Pintura e poesia portuguesa na passerelle da ModaLisboa
Da obra de Pires Vieira à de Sophia de Mello Breyner Andresen, a moda portuguesa bebeu as referências da cultura maior.
Os folhos apareceram não só em saias, mas também em camisas e vestidos. Houve calçado raso e os cabelos descontraídos das manequins sugeriam mergulhos no mar. Até as peças de corte mais clássico, como os blazers, surgiram em tecidos moles como o pónei, ganhando em tridimensionalidade.
O poema de Sophia, que começa com o verso "mar sonoro, mar sem fundo, mar sem fim", serviu de banda sonora: declamado repetidamente deu o ritmo ao desfile. A colecção de Baltazar para o Outono/Inverno 2014 foi assim uma interpretação do “universo pessoal e da poesia” de Sophia e, em especial, “da sua relação com o mar”, dez anos após a sua morte,explica o criador no press release de apresentação da sua colecção.
Numa edição da ModaLisboa em que o calendário de desfiles se alterou para assegurar casa cheia desde o princípio, Nuno Baltazar trouxe público e várias caras conhecidas ao Páteo da Galé, em Lisboa, em fim-de-semana de sol e calor. Na passerelle, a apresentadora de televisão Raquel Strada ganhou o estatuto de modelo e teve a honra de o fechar ao lado do próprio Baltazar.
Foi uma diferença da noite para o dia em relação a sexta-feira, quando a 42.ª edição da ModaLisboa arrancou com o desfile colectivo de oito jovens designers no âmbito do Sangue Novo, a plataforma de novos talentos. Sem a irreverência que se esperaria de quem quer deixar a sua marca, os criadores do Sangue Novo mostraram que querem entrar na moda pela porta do mercado.
Muitos acessórios - as peças mais vendáveis de qualquer colecção- , complementaram as propostas dos estreantes na forma de malas, mochilas, sacos e bolsas. E se as propostas para homem são habitualmente remetidas para segundo plano na moda, o trabalho de Nair Xavier e Patrick de Pádua no desfile Sangue Novo alteraram essa perspectiva. Ela com os sobretudos de forma arredondada que apresentou, como os pinguins que lhe serviram de inspiração, e ele com os casacos bomber a mostrar um novo visual urbano, deram algumas das alternativas mais modernas ao homem português.

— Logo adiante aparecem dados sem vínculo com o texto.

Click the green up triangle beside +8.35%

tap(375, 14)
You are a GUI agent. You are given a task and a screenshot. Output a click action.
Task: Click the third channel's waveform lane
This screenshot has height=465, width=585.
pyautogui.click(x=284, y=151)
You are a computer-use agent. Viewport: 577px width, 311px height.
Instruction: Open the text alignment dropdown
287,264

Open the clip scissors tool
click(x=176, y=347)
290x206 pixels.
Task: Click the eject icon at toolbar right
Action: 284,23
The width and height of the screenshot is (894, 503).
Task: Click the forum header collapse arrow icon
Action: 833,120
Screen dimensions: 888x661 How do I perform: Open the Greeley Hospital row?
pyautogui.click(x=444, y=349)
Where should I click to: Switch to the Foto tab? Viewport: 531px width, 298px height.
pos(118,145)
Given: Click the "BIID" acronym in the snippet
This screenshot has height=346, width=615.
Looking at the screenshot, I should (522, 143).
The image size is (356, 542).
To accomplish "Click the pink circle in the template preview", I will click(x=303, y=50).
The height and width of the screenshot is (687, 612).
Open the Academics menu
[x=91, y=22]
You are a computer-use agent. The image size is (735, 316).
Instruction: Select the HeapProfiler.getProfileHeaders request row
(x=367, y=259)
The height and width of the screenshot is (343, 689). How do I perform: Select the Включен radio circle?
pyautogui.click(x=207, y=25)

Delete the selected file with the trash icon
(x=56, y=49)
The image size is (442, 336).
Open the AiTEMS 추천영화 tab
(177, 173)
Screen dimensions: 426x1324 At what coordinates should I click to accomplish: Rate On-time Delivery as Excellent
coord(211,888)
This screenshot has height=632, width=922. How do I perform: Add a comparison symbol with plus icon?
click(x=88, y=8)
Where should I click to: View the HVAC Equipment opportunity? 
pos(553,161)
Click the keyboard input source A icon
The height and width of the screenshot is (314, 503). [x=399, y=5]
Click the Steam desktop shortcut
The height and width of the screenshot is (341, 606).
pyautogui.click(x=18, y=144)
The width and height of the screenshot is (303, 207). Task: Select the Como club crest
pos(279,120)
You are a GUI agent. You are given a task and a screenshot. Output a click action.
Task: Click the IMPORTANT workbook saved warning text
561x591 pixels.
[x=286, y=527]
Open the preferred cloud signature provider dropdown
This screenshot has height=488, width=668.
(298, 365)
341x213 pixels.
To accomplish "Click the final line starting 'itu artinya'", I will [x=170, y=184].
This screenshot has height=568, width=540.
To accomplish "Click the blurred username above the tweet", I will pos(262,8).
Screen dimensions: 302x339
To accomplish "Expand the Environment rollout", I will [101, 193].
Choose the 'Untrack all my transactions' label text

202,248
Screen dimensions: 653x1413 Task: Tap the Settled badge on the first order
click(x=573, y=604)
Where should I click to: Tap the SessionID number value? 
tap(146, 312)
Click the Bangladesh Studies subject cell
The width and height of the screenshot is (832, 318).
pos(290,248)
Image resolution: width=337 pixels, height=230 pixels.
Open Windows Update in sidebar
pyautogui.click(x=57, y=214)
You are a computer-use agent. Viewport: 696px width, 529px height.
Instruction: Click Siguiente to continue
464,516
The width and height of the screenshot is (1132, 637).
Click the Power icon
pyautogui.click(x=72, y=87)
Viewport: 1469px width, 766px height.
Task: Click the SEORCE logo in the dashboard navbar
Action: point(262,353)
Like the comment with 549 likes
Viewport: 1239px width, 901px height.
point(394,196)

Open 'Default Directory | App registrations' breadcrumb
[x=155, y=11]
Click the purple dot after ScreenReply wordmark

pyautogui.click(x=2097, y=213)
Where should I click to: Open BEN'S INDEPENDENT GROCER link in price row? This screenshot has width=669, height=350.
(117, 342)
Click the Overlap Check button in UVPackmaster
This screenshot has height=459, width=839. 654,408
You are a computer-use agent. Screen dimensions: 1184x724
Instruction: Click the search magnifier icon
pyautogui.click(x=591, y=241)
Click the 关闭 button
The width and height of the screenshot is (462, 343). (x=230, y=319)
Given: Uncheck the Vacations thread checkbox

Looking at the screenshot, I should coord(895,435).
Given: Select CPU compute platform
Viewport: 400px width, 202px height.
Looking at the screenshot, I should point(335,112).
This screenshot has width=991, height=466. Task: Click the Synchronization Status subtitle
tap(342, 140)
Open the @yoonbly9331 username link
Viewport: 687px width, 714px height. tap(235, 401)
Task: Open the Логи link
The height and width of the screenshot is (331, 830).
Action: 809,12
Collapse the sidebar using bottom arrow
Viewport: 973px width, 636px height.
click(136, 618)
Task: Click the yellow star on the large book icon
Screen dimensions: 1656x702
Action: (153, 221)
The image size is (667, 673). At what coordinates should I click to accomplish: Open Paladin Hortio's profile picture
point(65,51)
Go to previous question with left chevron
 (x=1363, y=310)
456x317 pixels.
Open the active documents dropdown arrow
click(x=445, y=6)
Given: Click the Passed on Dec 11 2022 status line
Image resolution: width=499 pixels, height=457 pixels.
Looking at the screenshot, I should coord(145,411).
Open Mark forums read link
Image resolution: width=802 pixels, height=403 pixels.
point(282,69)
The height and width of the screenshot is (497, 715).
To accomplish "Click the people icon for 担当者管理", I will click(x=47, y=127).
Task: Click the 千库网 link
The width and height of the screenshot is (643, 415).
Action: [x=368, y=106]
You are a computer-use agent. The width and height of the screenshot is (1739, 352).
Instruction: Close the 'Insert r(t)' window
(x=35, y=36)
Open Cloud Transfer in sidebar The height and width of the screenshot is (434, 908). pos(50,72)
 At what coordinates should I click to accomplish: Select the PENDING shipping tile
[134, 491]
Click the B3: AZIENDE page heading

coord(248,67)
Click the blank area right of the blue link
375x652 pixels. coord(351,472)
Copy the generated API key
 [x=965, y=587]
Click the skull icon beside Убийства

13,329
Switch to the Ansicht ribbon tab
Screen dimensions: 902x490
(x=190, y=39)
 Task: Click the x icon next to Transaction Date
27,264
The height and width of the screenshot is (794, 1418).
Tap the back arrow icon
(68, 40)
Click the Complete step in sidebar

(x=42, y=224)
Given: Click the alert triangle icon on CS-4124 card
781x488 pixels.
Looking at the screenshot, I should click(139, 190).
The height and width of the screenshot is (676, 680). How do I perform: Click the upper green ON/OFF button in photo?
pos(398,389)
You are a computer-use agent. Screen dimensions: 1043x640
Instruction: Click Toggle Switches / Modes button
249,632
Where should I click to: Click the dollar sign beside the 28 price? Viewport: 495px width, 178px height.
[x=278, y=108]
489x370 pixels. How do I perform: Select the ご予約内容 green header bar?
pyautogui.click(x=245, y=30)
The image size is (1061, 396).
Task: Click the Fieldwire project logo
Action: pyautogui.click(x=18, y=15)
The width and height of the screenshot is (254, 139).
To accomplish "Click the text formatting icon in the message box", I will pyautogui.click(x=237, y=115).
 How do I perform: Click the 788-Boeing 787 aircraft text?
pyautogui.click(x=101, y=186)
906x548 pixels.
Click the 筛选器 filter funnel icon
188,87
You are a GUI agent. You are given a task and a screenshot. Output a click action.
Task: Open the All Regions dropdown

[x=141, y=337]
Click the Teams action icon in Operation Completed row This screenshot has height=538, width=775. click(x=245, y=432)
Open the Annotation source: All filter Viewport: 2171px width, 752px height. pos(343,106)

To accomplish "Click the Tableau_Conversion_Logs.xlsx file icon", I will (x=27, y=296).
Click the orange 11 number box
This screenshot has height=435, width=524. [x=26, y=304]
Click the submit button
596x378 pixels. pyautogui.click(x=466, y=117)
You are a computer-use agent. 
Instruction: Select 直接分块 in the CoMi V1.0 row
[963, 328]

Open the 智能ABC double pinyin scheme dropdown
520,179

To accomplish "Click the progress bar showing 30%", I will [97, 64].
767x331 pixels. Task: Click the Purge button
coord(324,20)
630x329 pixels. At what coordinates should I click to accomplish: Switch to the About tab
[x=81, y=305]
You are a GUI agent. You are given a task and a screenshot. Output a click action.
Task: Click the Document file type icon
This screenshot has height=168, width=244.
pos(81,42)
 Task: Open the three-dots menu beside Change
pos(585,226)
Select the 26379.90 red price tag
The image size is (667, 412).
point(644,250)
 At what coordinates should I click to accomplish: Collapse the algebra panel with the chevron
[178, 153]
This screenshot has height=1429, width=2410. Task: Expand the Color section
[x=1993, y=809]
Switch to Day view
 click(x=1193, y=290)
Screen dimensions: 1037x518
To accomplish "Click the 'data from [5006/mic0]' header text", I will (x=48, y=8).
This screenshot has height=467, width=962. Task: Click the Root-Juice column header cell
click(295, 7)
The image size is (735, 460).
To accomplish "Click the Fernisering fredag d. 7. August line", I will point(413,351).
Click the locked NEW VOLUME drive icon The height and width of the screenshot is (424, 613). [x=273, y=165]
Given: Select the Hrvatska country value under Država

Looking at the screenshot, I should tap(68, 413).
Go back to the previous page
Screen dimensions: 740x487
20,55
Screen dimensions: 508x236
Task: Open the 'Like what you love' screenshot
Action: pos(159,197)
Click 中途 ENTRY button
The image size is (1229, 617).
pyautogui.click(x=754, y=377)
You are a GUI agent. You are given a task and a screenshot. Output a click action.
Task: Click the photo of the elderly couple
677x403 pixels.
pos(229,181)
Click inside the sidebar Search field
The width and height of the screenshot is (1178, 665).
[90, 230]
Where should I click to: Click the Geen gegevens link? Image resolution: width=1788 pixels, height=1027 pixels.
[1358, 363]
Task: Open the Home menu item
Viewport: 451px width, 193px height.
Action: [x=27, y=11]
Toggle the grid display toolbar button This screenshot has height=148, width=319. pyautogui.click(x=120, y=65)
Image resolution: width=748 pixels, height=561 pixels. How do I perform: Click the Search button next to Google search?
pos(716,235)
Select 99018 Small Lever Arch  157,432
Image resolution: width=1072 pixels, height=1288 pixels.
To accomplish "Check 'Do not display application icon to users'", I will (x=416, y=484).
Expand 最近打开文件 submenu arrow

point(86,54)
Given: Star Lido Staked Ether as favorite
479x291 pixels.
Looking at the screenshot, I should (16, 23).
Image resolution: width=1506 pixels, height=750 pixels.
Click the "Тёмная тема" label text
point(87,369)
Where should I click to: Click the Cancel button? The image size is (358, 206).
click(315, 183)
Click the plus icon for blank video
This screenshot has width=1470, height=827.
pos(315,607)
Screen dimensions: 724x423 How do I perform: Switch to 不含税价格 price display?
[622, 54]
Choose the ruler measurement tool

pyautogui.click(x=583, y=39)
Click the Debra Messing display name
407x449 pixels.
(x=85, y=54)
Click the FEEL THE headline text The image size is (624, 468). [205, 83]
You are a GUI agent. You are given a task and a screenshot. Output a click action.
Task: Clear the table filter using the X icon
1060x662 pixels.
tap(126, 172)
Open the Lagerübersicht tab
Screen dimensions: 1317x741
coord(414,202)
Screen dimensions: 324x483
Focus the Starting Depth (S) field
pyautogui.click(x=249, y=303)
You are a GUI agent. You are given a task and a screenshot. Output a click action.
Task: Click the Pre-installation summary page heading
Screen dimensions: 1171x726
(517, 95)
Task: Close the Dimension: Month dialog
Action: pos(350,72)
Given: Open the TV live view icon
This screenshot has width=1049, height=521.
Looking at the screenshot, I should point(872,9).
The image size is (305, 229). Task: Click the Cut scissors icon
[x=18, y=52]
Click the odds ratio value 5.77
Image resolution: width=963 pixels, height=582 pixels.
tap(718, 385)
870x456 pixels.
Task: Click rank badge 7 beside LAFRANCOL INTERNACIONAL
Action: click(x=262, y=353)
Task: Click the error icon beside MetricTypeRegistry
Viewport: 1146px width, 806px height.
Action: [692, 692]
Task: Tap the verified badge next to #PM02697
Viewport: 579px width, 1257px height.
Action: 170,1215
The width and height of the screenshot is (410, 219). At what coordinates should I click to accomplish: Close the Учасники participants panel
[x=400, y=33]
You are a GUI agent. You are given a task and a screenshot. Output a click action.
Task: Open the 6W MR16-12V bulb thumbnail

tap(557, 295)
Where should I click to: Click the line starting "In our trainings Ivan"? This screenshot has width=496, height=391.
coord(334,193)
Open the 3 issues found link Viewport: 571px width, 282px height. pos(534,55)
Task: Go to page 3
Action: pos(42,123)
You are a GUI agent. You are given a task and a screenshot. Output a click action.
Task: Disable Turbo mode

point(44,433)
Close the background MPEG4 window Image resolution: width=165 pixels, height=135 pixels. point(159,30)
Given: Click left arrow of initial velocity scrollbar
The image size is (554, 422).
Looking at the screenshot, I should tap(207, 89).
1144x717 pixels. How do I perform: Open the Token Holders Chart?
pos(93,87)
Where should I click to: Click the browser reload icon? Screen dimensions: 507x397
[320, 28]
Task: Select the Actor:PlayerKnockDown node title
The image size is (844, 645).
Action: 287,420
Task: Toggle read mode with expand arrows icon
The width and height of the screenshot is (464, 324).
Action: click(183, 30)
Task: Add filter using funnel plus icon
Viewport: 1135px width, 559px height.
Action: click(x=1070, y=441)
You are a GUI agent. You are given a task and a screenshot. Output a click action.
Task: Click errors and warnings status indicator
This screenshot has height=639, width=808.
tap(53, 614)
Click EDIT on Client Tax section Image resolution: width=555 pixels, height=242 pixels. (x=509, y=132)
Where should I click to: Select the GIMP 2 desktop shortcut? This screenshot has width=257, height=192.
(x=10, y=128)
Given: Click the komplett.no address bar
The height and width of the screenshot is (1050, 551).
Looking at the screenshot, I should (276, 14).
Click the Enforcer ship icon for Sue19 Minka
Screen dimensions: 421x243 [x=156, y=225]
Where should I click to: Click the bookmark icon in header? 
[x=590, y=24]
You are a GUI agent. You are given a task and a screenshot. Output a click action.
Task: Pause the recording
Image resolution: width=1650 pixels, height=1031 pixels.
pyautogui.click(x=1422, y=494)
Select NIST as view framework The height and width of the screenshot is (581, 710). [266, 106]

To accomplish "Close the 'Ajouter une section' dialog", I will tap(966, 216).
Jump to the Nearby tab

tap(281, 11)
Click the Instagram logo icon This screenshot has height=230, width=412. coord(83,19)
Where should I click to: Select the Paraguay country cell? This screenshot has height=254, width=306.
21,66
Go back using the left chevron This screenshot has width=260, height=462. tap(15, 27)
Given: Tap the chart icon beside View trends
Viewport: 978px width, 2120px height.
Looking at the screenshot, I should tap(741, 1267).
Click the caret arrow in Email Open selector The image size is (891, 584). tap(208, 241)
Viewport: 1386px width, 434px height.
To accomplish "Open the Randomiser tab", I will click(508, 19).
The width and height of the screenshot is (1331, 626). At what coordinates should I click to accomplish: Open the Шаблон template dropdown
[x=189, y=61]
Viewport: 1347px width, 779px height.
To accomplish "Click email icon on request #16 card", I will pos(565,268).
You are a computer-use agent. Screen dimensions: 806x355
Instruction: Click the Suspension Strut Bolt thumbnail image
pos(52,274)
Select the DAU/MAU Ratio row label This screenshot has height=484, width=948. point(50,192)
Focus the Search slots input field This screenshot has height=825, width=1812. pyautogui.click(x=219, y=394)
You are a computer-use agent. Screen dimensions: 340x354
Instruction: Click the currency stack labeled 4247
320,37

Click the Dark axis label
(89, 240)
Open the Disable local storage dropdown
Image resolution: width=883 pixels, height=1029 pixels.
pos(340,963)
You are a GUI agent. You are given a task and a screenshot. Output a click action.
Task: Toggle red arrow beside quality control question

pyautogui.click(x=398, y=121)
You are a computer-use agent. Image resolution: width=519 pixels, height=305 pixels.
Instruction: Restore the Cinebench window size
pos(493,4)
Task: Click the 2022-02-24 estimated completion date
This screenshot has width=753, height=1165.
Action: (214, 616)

Marcadas pelo universo do bondage, as jóias de cabeça e corpo de Valentim Quaresma deram mais destaque ao cabedal. Malhas de ferro, argolas e peças entre o espartilho e a armadura mostraram que o kinky pode ser tratado como alta-costura. Uma primeira incursão por um lado mais negro antes das bruxas de Alexandra Moura tomarem a passerelle de pós de perlimpimpim negro nos olhos e chapéus a desafiar as leis da gravidade. A silhueta alongou-se e, a par do calçado de índole prática, facilita a caminhada que a criadora propõe pelo Iémen, de onde retirou inspiração da tribo de Hadramaut.
Se a incursão de Alexandra Moura pelo étnico não é novidade, desta vez, foi acompanhada por uma maior aposta no sportswear. Camisolas ganharam estampados e padrões gráficos inspirados na obra do pintor português Pires Vieira que marcou a década de 1970. Como já havia acontecido no último desfile de Alexandra Moura, os chapéus foram peça essencial para a visualização do universo criativo da designer. Altos e desproporcionais, foram fruto do trabalho de Moura com José Simão, com quem criou também as pulseiras e colares em madeira e dobradiças a evocar a pastorícia.